Changes in fuel costs, including purchased power in Kentucky for KPCo, in Indiana and Michigan for I&M, in Ohio (beginning in 2012 through the ESP related to non-auction standard service offer load served) for OPCo, in Arkansas, Louisiana and Texas for SWEPCo, in Oklahoma for PSO and in Virginia and West Virginia (upon securitization in November 2013) for APCo are reflected in rates in a timely manner generally through the FAC.  Changes in fuel costs, including purchased power in Ohio (beginning in 2009 through 2011) for OPCo and in West Virginia (prior to securitization in November 2013) for APCo are reflected in rates through FAC phase-in plans.  The FAC generally includes some sharing of off-system sales.  In West Virginia for APCo, all of the profits from off-system sales are given to customers through the FAC.  None of the profits from off-system sales are given to customers through the FAC in Ohio for OPCo.  A portion of profits from off-system sales are given to customers through the FAC and other rate mechanisms in Oklahoma for PSO, Arkansas, Louisiana and Texas for SWEPCo, Kentucky for KPCo, Virginia for APCo and in Indiana and Michigan for I&M.  Where the FAC or off-system sales sharing mechanism is capped, frozen or non-existent, changes in fuel costs or sharing of off-system sales impact earnings.

Revenue Recognition

Regulatory Accounting

Our financial statements reflect the actions of regulators that can result in the recognition of revenues and expenses in different time periods than enterprises that are not rate-regulated.  Regulatory assets (deferred expenses) and regulatory liabilities (deferred revenue reductions or refunds) are recorded to reflect the economic effects of regulation in the same accounting period by matching expenses with their recovery through regulated revenues and by matching income with its passage to customers in cost-based regulated rates.
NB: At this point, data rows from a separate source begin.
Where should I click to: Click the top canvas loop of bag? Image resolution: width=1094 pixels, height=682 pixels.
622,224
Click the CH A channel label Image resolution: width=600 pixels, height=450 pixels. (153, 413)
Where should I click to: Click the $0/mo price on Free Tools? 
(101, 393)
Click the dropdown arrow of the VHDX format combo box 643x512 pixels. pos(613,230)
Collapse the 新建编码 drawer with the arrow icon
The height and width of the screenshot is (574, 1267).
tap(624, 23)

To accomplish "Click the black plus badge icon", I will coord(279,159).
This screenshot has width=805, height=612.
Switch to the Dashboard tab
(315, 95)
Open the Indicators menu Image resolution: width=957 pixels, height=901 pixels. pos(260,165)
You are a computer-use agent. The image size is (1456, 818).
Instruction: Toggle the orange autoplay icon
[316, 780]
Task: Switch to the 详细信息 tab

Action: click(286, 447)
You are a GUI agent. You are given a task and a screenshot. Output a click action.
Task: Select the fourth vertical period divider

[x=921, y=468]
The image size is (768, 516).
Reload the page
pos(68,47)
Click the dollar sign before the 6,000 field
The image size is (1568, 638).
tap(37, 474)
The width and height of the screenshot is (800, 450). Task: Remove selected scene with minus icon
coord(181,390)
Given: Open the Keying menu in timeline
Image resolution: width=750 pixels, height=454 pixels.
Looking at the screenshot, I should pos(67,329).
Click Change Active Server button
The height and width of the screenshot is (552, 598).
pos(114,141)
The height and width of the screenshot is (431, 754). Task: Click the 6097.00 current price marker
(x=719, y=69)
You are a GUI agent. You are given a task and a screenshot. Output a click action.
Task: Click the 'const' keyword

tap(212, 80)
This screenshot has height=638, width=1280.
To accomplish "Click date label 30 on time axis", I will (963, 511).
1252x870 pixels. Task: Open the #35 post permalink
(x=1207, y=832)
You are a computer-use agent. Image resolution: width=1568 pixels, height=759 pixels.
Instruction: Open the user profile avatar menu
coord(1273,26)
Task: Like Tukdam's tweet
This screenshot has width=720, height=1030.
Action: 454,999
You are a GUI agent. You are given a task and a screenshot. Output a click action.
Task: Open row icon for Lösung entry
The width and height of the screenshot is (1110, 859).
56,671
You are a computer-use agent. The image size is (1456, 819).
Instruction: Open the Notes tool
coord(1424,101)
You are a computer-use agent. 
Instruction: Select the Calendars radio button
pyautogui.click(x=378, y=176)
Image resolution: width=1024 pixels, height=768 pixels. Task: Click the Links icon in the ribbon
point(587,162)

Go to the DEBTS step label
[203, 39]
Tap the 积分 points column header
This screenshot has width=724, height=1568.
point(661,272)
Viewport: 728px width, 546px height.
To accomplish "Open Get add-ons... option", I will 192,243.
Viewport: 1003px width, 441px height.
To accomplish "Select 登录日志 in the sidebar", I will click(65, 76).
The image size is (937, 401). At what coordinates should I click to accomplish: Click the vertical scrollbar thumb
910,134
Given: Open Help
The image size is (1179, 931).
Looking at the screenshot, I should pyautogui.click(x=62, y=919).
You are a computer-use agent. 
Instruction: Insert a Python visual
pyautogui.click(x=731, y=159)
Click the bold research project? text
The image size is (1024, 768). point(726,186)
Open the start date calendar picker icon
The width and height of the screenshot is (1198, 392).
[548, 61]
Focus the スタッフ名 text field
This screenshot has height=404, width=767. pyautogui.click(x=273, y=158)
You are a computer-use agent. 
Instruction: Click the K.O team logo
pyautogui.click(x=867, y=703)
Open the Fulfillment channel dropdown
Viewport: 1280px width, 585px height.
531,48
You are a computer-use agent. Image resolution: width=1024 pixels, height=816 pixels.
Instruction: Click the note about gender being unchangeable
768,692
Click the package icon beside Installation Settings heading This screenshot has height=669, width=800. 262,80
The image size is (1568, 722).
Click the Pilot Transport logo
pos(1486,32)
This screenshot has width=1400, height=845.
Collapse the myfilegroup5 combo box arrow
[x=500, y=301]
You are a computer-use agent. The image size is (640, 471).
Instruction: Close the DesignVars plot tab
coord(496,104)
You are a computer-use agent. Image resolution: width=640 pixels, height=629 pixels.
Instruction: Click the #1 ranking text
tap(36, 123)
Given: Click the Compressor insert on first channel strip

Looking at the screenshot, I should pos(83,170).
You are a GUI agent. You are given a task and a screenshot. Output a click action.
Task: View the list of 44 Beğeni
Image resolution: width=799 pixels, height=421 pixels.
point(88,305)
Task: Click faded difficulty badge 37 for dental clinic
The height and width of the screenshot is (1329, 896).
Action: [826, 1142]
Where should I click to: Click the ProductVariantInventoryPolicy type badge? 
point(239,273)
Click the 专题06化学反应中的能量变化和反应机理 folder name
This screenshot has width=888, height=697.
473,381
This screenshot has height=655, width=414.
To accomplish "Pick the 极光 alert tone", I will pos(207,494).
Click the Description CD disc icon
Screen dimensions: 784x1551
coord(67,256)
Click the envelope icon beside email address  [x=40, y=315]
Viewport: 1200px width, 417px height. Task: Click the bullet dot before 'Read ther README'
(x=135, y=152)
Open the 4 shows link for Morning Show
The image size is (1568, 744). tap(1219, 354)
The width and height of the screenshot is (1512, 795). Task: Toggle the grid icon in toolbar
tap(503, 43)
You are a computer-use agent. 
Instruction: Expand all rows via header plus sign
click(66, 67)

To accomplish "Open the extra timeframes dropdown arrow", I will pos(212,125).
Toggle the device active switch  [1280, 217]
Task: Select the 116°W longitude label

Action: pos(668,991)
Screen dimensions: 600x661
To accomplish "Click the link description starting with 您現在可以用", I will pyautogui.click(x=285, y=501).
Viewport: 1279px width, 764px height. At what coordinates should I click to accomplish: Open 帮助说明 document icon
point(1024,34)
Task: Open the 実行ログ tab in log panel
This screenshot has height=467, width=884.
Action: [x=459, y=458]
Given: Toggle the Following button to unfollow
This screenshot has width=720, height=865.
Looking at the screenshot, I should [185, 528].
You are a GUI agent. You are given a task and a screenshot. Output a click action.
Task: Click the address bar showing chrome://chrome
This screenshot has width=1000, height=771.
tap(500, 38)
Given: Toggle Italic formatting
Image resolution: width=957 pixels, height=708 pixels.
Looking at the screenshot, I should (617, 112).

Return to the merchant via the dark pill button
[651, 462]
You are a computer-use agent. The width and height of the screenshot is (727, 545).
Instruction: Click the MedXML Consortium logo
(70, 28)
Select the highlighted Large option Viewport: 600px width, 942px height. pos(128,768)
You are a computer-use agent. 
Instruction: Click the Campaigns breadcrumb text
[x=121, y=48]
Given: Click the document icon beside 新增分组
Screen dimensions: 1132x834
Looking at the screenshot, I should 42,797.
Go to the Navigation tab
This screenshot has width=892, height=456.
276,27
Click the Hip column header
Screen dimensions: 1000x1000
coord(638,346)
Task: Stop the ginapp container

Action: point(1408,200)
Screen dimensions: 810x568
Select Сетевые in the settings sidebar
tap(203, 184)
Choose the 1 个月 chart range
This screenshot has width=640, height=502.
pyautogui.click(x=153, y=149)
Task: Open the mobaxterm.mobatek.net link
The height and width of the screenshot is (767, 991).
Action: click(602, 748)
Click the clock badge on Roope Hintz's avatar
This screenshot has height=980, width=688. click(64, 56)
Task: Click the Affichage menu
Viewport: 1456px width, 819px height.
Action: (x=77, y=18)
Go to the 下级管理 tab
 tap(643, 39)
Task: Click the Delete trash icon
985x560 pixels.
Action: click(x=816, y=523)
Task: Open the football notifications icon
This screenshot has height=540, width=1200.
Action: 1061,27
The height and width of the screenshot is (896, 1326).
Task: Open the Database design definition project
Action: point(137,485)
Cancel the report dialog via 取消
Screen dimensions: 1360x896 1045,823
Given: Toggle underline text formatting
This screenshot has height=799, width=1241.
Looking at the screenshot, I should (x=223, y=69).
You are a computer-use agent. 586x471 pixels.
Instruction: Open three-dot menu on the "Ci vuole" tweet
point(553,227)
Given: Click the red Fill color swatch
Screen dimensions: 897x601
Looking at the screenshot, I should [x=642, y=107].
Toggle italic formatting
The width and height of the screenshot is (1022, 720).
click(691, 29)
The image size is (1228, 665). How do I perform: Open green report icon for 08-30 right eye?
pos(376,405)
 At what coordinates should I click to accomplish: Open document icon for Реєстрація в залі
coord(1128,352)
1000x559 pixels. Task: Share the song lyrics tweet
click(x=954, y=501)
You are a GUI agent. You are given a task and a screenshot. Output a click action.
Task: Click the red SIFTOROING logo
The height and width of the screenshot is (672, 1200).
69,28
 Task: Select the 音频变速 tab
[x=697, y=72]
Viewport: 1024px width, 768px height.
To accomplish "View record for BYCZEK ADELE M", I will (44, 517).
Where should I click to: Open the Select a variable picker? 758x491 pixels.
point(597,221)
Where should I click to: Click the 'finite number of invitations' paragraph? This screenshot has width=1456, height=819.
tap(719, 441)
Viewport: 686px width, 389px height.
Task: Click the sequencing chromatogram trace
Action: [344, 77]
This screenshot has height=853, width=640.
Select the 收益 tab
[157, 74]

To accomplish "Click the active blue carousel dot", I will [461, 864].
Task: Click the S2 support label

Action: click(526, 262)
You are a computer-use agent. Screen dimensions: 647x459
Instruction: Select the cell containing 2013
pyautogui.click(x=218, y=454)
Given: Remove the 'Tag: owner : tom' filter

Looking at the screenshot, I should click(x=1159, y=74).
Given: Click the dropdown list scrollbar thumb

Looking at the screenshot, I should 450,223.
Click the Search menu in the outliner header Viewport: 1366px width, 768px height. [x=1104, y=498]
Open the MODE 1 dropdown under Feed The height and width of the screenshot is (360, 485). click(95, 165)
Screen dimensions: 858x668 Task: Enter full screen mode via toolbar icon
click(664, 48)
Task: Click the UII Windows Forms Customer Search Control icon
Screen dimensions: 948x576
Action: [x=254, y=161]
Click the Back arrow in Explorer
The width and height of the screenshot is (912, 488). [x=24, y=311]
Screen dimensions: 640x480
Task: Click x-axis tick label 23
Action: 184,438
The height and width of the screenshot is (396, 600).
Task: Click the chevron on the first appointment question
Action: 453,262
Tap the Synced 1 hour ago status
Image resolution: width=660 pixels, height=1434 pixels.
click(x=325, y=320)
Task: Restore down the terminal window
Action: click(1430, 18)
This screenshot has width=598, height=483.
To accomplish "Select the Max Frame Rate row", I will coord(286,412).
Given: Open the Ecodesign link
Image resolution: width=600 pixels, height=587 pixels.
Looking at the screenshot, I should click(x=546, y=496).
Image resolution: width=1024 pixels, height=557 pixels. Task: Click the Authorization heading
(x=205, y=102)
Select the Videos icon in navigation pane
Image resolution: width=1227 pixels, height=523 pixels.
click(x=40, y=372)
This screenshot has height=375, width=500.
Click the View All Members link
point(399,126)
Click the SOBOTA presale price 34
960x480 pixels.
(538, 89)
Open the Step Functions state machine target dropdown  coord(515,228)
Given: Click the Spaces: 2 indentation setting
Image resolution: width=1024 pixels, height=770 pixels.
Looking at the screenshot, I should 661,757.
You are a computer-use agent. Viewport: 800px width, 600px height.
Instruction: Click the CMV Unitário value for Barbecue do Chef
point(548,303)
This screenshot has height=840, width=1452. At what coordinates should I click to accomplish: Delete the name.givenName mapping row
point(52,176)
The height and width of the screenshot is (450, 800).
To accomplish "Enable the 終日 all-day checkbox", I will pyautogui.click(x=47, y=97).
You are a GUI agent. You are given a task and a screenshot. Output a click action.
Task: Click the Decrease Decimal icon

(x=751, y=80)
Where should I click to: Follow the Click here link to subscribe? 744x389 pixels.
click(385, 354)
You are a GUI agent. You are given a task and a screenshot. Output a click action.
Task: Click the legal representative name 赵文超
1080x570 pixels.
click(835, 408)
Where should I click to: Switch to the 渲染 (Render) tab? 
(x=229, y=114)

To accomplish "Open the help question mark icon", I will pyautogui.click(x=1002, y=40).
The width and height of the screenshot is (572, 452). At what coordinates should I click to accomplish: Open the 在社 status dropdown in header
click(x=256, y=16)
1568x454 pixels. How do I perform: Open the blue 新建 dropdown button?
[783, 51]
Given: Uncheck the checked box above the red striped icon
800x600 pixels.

When regulatory assets are probable of recovery through regulated rates, we record them as assets on the balance sheets.  We test for probability of recovery at each balance sheet date or whenever new events occur.  Examples of new events include the issuance of a regulatory commission order or passage of new legislation.  If it is determined that recovery of a regulatory asset is no longer probable, we write off that regulatory asset as a charge against income.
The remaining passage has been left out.